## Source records
start
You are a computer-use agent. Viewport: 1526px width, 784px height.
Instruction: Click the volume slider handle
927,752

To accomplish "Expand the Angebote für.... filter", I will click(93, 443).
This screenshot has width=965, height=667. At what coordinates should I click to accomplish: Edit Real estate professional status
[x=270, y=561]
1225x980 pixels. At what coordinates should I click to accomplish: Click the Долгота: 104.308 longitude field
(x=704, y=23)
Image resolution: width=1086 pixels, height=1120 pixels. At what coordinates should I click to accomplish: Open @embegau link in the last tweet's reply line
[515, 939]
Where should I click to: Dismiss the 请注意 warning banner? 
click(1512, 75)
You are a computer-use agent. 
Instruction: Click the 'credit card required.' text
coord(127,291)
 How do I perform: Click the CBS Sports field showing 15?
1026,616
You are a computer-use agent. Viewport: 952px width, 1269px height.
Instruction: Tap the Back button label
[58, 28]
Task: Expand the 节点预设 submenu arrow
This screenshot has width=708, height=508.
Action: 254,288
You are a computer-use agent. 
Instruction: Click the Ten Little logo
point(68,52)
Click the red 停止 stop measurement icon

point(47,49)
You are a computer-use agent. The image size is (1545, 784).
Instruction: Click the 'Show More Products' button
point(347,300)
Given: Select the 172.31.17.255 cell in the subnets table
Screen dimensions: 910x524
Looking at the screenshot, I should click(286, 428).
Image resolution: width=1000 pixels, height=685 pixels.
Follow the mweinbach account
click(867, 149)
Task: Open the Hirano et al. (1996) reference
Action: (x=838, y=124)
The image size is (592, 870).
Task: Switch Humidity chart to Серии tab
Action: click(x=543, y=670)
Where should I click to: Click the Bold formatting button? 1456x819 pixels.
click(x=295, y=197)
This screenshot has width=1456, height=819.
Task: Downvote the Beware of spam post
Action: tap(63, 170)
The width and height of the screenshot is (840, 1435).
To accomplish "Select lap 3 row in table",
end
## STATED PROBLEM
Report each line of the data above that contains the word "table", copying every such line in full.

## EXERCISE OUTPUT
Given: Select the 172.31.17.255 cell in the subnets table
To accomplish "Select lap 3 row in table",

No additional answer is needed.